### What to produce
Which lines of the records below contain the word "dialog"? Report each of them in full.

- - -

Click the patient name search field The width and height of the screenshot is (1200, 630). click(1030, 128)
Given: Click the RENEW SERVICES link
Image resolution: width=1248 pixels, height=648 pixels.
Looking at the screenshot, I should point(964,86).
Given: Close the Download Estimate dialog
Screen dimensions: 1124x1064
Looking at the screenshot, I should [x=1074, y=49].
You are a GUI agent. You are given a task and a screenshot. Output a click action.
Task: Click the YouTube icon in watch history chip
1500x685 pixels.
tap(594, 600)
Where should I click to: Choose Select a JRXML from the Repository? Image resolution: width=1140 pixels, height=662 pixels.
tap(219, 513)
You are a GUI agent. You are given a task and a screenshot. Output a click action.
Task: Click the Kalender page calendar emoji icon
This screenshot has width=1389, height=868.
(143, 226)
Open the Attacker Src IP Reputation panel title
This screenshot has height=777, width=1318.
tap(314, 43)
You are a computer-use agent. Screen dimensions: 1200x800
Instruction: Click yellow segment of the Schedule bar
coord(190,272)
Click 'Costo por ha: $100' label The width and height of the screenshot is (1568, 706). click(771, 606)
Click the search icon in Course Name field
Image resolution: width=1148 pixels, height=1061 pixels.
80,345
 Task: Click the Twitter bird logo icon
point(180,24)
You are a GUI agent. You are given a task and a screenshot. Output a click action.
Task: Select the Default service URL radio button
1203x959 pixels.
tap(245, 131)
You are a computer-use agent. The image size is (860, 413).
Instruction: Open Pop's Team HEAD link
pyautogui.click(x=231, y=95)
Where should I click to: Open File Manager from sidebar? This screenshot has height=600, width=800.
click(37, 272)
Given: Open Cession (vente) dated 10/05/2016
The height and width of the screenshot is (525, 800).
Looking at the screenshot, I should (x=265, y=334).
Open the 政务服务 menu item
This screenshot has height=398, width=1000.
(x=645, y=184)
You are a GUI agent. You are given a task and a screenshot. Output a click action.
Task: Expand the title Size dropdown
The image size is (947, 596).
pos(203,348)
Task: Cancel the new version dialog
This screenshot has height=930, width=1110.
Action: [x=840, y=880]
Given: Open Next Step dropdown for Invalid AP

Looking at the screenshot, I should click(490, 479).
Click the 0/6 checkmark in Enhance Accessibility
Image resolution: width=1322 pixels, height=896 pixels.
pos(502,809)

- - -

### The answer
Given: Close the Download Estimate dialog
Task: Cancel the new version dialog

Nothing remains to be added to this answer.